Carriers rise to the emissions challenge in HK
Container lines’ penchant for acting collectively could be used as a force for good when it comes to curbing ship emissions in Asia.
This will certainly be good news for the people living in the heavily populated areas crammed up against the port and along the channel.
Maersk made its low sulphur decision following consultations with Hong Kong’s Civic Exchange, a group promoting cleaner air (among other issues). APL soon jumped on the green wagon and it now seems the rest of the lines will soon also be on board.
But this has miffed Hong Kong-based OOCL, according to the South China Morning Post. There was apparently a “gentleman’s agreement” that the switch to cleaner low sulphur fuel would be made collectively on January 1, but Maersk and APL jumped the gun.
Whether that was the case or not, it is a welcome move by the shipping industry, even if some feelings were hurt.
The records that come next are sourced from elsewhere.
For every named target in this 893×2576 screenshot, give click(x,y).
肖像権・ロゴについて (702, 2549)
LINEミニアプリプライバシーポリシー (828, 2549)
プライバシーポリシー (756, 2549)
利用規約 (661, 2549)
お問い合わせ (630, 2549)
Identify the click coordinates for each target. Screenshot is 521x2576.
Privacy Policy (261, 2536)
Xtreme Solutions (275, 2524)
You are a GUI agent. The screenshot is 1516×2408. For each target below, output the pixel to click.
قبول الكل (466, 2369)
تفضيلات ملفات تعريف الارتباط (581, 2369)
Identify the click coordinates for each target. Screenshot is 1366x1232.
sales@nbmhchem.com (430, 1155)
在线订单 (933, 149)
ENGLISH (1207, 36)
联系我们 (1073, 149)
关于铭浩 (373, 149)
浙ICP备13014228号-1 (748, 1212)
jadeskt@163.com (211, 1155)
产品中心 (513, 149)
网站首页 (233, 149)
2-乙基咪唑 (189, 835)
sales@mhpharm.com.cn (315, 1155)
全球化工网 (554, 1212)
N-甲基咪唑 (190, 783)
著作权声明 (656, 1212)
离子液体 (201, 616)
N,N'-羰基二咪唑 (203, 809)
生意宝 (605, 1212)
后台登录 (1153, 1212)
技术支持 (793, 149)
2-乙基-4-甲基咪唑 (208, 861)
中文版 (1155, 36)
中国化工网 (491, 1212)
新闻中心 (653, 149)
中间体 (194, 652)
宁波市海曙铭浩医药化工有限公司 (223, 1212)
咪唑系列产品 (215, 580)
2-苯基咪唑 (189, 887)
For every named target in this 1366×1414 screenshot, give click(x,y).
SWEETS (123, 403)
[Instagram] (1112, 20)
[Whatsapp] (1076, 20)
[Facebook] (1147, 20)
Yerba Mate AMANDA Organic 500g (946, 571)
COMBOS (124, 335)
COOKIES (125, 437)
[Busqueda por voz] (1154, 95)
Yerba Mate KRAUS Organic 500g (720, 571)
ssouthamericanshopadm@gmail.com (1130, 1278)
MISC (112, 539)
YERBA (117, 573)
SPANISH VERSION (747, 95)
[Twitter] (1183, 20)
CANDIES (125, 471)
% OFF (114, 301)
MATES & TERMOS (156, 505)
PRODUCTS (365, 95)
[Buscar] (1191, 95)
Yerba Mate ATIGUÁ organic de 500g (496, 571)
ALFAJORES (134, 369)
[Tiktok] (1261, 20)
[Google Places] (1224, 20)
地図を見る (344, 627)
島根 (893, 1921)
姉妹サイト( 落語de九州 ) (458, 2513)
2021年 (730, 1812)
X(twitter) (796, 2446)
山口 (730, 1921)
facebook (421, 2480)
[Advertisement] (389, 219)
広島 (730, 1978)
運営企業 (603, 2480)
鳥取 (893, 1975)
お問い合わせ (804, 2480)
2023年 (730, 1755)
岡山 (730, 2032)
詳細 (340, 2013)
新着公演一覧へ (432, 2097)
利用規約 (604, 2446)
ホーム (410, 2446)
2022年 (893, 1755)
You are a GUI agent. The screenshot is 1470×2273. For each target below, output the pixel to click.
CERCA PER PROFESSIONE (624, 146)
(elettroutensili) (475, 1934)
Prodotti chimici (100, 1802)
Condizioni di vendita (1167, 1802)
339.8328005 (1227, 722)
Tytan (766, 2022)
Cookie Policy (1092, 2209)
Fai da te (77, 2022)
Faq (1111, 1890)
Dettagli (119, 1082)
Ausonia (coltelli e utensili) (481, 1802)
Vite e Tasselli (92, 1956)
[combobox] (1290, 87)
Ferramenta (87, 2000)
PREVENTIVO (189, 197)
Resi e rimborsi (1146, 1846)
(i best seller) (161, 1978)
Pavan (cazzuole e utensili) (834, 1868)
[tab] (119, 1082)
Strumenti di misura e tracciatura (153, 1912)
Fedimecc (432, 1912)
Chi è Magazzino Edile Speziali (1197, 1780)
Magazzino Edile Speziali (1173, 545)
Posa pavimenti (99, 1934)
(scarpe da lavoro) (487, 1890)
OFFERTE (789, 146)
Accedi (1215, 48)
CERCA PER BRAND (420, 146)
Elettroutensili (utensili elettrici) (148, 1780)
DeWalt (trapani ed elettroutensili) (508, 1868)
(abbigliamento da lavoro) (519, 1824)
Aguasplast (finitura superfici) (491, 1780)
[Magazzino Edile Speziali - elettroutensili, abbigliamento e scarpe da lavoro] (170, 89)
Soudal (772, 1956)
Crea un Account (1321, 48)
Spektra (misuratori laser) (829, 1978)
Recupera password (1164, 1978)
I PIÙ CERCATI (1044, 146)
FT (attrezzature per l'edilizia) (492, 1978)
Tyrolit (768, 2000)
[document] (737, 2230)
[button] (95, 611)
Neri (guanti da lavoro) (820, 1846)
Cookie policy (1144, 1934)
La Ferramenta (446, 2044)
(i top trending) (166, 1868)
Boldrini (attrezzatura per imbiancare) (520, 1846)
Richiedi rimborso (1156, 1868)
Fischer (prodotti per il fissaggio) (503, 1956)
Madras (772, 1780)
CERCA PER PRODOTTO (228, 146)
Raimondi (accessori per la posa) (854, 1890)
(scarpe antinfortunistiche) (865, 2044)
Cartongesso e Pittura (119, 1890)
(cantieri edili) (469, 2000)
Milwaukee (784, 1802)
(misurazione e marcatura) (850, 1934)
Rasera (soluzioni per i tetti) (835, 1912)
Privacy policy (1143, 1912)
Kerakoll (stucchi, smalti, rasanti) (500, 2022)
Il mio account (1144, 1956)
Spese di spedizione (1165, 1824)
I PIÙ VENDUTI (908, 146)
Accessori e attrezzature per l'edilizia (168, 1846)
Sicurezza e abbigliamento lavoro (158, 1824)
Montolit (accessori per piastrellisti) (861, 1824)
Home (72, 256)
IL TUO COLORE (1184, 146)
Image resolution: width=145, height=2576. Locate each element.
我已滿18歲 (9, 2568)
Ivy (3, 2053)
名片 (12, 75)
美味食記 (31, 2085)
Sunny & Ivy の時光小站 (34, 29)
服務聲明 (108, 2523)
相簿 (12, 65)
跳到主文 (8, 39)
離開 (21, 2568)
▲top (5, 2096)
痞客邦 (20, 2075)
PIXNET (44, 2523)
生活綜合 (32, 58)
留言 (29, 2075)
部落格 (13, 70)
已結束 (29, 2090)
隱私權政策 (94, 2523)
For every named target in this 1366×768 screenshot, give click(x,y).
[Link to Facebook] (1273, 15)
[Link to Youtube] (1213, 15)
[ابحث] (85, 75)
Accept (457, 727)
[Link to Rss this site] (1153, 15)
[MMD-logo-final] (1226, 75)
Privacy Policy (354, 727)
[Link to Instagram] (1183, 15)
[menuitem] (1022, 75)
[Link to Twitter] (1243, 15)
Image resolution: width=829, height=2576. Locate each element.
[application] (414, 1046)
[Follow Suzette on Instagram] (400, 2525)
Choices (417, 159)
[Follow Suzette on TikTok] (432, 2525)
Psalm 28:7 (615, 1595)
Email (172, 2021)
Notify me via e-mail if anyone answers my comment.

When it comes to clean air, the sooner the better.
A third of the emissions measured in the Kwai Chung port area by the city’s Environmental Protection Department are from ocean vessels and switching from the heavily polluting diesel bunker fuel to a cleaner version will improve the lives of hundreds of thousands of people in the area.
It may also spur other ports across Asia to encourage lines to adopt the same practice. When Maersk made the announcement that it was switching to clean fuel in Hong Kong the carrier said the move would cost it US$1 million a year. Asked whether the line would use low sulphur fuel in all Asian ports, the Danish giant said it would be at a competitive disadvantage unless all the lines followed suit.
So there is the challenge for the carriers. Prove that your drive to cut down on harmful emissions is more than just pretty words on a corporate social responsibility brochure and extend the low sulphur fuel switch to all Asian ports.
And please don’t slap on a “Clean Bunker Fuel Adjustment Surcharge”. That would just be too much.